• Work task:
Below are lines of data, and only some are wanted. Please repeat exactly those from the line that has "Task: Click the 02/13 x-axis date label" through the line that has "Task: Toggle the green heart on the song".

'''

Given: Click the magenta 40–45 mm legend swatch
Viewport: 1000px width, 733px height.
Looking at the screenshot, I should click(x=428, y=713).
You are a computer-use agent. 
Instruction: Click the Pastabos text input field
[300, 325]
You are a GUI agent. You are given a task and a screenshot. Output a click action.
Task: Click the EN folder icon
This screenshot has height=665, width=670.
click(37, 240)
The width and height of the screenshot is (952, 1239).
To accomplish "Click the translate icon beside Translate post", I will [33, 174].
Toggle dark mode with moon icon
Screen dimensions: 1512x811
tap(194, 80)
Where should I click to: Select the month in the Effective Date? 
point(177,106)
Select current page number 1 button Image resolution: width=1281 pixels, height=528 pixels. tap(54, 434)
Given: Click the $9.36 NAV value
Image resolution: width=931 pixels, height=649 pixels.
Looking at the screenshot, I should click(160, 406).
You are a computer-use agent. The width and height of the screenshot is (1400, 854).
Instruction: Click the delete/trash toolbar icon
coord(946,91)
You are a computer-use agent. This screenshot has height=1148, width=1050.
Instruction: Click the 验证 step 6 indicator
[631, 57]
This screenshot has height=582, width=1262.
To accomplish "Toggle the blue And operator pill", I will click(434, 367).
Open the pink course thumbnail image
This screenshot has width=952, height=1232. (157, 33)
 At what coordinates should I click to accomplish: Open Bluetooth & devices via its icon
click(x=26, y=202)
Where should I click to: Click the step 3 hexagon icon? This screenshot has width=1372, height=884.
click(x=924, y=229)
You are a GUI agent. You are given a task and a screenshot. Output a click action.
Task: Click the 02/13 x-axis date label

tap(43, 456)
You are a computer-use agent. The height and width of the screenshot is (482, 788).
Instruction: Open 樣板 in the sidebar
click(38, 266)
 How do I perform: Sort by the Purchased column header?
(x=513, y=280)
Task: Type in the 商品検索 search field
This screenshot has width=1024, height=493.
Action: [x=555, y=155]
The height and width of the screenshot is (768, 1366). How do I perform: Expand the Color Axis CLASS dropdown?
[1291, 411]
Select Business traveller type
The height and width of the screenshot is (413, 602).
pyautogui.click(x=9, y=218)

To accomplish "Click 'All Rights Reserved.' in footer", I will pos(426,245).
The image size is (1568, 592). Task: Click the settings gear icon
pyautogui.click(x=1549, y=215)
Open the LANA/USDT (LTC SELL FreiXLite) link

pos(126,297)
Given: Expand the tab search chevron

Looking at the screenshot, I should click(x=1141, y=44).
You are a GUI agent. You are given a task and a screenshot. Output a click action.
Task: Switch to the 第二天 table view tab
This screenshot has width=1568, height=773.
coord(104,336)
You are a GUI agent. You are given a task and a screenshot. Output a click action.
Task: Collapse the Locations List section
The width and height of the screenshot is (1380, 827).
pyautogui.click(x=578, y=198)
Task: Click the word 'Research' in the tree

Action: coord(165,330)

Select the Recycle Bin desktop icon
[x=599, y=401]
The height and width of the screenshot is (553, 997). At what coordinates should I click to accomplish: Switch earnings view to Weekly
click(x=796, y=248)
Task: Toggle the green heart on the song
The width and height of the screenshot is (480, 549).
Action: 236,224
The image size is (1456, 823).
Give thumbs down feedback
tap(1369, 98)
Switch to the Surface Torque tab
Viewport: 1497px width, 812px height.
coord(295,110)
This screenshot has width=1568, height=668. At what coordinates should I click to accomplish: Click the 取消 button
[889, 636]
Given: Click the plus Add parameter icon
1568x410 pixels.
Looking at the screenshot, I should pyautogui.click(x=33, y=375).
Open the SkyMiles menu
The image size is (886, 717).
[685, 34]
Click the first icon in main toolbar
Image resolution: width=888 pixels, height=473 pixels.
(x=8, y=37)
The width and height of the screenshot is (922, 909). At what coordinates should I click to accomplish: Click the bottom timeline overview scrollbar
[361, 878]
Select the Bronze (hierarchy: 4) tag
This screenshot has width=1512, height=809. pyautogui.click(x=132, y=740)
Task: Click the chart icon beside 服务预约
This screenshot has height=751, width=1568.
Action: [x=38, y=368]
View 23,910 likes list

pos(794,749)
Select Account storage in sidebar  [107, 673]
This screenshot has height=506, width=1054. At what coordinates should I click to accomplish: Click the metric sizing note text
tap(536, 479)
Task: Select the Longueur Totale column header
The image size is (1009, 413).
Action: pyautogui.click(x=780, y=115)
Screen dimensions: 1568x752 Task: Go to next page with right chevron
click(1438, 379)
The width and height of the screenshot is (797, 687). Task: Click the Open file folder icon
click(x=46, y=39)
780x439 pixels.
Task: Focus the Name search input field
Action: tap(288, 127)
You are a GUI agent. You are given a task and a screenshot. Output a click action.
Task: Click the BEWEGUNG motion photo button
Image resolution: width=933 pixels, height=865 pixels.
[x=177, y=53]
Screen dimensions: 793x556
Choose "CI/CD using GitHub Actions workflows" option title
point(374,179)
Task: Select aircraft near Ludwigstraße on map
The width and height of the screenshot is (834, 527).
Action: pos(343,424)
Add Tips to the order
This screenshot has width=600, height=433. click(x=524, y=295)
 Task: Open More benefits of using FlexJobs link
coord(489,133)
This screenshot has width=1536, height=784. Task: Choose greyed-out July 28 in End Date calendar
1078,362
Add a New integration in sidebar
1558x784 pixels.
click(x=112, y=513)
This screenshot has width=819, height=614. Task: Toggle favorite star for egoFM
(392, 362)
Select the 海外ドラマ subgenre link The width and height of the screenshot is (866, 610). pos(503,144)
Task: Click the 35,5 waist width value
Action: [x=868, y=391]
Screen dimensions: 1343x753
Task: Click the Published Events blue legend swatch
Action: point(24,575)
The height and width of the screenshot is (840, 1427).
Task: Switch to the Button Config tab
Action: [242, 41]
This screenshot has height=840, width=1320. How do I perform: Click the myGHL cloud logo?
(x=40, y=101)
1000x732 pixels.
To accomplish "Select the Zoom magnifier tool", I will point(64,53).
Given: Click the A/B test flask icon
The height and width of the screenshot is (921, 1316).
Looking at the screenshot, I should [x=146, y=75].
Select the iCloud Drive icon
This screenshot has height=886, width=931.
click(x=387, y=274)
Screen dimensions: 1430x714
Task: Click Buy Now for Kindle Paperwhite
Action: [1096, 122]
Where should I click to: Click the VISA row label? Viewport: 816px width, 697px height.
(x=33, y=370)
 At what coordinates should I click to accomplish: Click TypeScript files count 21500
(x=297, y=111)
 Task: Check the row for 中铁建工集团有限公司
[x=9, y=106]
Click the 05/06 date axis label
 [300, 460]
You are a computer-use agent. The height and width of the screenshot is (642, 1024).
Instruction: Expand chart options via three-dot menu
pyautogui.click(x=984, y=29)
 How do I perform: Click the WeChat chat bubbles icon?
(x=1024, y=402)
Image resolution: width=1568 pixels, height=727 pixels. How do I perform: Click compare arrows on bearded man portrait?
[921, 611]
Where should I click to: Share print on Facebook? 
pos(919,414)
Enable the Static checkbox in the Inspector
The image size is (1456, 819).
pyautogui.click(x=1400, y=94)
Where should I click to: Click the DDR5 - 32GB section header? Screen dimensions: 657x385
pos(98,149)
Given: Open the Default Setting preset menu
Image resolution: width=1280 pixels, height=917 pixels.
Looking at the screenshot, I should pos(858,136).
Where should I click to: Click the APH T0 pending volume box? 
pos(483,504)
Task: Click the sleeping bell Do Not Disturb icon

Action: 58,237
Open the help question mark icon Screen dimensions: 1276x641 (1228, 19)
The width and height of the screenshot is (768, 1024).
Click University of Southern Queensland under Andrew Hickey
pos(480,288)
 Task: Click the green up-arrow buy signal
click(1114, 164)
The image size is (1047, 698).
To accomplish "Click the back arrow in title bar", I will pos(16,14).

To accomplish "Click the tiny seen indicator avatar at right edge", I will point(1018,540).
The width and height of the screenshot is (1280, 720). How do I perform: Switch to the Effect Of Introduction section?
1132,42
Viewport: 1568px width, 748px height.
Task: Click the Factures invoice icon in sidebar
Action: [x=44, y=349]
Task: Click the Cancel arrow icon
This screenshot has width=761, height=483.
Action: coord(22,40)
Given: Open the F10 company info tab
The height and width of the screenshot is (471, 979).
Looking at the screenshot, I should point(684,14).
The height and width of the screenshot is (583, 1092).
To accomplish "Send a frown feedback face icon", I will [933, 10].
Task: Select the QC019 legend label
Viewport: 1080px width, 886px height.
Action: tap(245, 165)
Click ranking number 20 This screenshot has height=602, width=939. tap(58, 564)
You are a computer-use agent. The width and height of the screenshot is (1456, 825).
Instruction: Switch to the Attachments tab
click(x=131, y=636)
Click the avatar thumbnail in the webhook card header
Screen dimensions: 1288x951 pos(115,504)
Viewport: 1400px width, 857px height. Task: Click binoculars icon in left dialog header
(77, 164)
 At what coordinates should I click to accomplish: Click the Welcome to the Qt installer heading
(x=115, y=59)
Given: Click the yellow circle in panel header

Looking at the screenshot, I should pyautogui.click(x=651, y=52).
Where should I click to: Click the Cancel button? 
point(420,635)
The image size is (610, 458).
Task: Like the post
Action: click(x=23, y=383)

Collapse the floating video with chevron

'''

• Solution for this exercise:
Task: Click the 02/13 x-axis date label

tap(43, 456)
You are a computer-use agent. The height and width of the screenshot is (482, 788).
Instruction: Open 樣板 in the sidebar
click(38, 266)
 How do I perform: Sort by the Purchased column header?
(x=513, y=280)
Task: Type in the 商品検索 search field
This screenshot has width=1024, height=493.
Action: [x=555, y=155]
The height and width of the screenshot is (768, 1366). How do I perform: Expand the Color Axis CLASS dropdown?
[1291, 411]
Select Business traveller type
The height and width of the screenshot is (413, 602).
pyautogui.click(x=9, y=218)

To accomplish "Click 'All Rights Reserved.' in footer", I will pos(426,245).
The image size is (1568, 592). Task: Click the settings gear icon
pyautogui.click(x=1549, y=215)
Open the LANA/USDT (LTC SELL FreiXLite) link

pos(126,297)
Given: Expand the tab search chevron

Looking at the screenshot, I should click(x=1141, y=44).
You are a GUI agent. You are given a task and a screenshot. Output a click action.
Task: Switch to the 第二天 table view tab
This screenshot has width=1568, height=773.
coord(104,336)
You are a GUI agent. You are given a task and a screenshot. Output a click action.
Task: Collapse the Locations List section
The width and height of the screenshot is (1380, 827).
pyautogui.click(x=578, y=198)
Task: Click the word 'Research' in the tree

Action: coord(165,330)

Select the Recycle Bin desktop icon
[x=599, y=401]
The height and width of the screenshot is (553, 997). At what coordinates should I click to accomplish: Switch earnings view to Weekly
click(x=796, y=248)
Task: Toggle the green heart on the song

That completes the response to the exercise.